Sometimes, it is plain playing hooky - all of a sudden, the laundry needs doing, now, sooner than later. Perhaps it's the bills that needs to be paid? Mails that needs answering, a guinea pig that needs lovin', food that needs cooking. Or maybe it's Sunday evenings on the couch with the boyfriend that has become a necessity in a way it never was, back when I was in high school. Maybe it is just life itself that has become important.
Either way, that doesn't stop me from moaning about my lack of brain capacity. My attention span seems to have diminished, or maybe it has just been stretched so wide that it's starting to go transparent in places.
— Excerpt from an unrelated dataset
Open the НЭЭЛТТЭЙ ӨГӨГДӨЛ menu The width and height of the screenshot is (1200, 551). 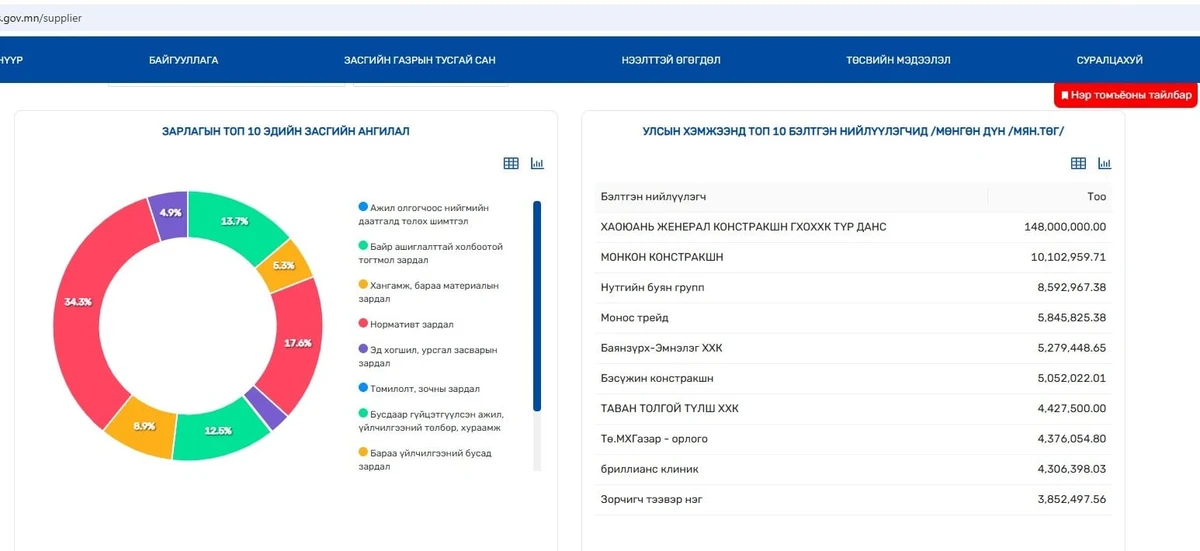click(670, 60)
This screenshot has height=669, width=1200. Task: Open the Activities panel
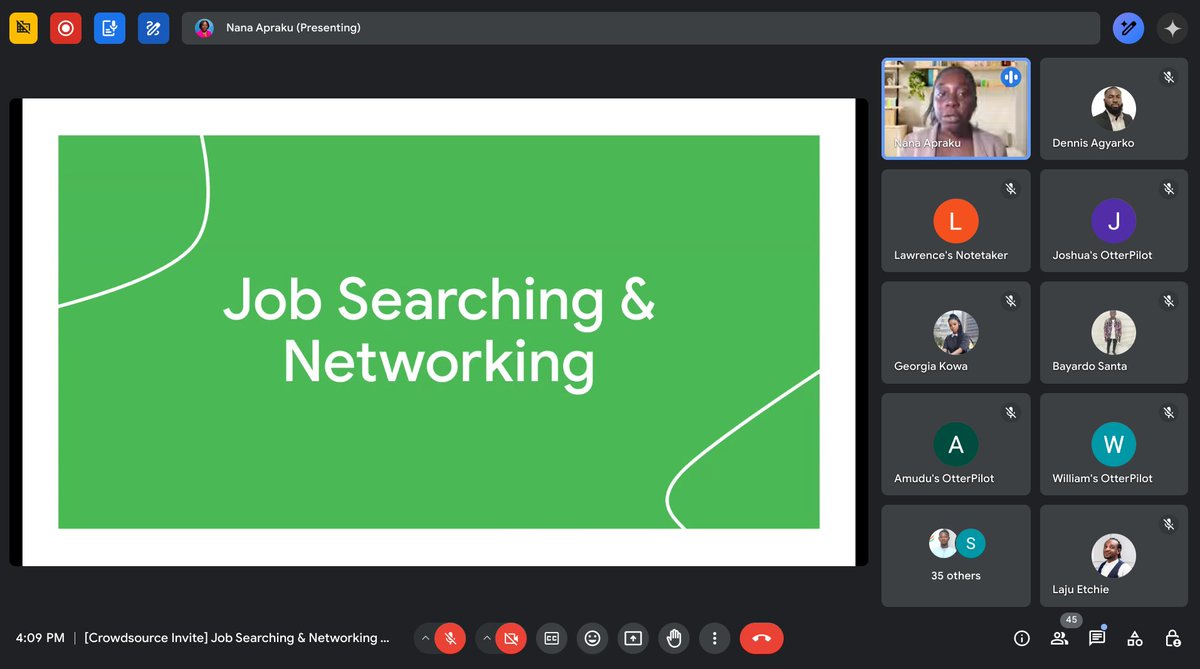tap(1134, 637)
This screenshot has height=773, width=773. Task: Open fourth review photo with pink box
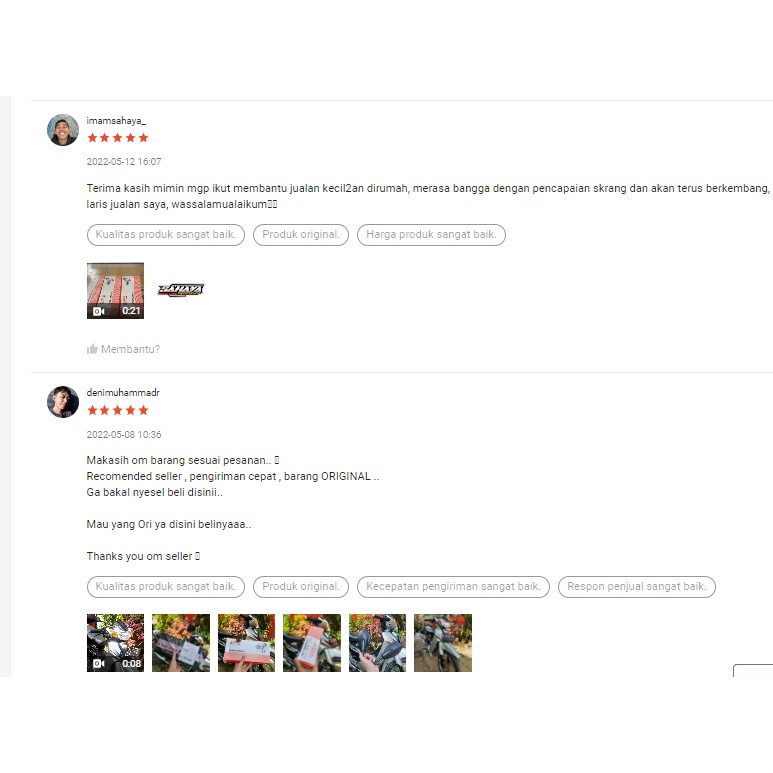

I need to get it back in shape.
One thing that tends to happen when I start studying for my exams is I forget to eat. It's not because I want to not eat, it's just - well, you know, it takes time away from what is immediately important - namely, turning pages. And frankly, it's just plain stupid to not be eating, and to not eat properly is even more stupid - if there's ever a time your brain and body needs energy from the right sources, it's when preparing for an exam (and I could come up with a thousand other times it's important too - really, there's no excuse for not taking care of yourself, is there?)
When preparing food for myself during crunch-time, which for me starts a week or two before the actual exam, I don't want to spend hours in the kitchen. What I make needs to be good (well, duh!), and I need to feel like I'm actually cooking, and my mind is away from my books, but it can't be drawing my attention too far away from them, either. I like making salads. There might not be much actual cooking involved, but letting that big knife do all the chopping, the calm of washing leaves and slicing vegetables, tasting dressing, makes for just enough distraction, for just enough of a reminder of there being something else than antibiotics and rheumatic diseases out there, that it's still possible for me to turn back to the books afterwards, without a sense of missing out on the good things in life. I don't mind letting the good things in life consist of avocados, cauliflower and cucumber, at least if it's for a shorter while. I know the Sundays, and all of that life-thingy, will come back soon...
My Stepdad's Salad
I suppose this is what would go under the description of a "chopped salad", seeing that is basically what it is: avocados in cubes, diced cucumber, small florets of cauliflower, shredded iceberg lettuce - maybe a thinly sliced green pepper, but I'm not much into green peppers so I tend to leave it out. Maybe a small white onion, sliced paper thin. Mix it all up, drizzle with LOADS of fresh lemon juice, a sprinkle of balsamic vinegar, a little extra virgin olive oil - salt and pepper to taste. I love this, It doesn't look very pretty, but I love the crunch and the zingy taste. Eat with crusty bread, or use as a side to go with grilled meat.
PS: This post is also being put up to let you all know (who am I kidding - it is mostly to make sure I don't violate my own restrictions!) that I will be shutting of my computer for the next couple of days, until my exam is over. I have a fantastic way of needing to make sure that there are no unread comments on my blog, that my bloglines subscriptions has no new notifications, my flickr account no new notes and that there are no new mails in my inbox before I can start with my studying - and I mean, there are TONS of things on the internet you can spend time doing- so you can just imagine how many hours I spend NOT pondering my textbooks?! I'm bad that way - very bad. Therefore, until after the 9th., be good, play nice, cross your fingers for me and wish me luck!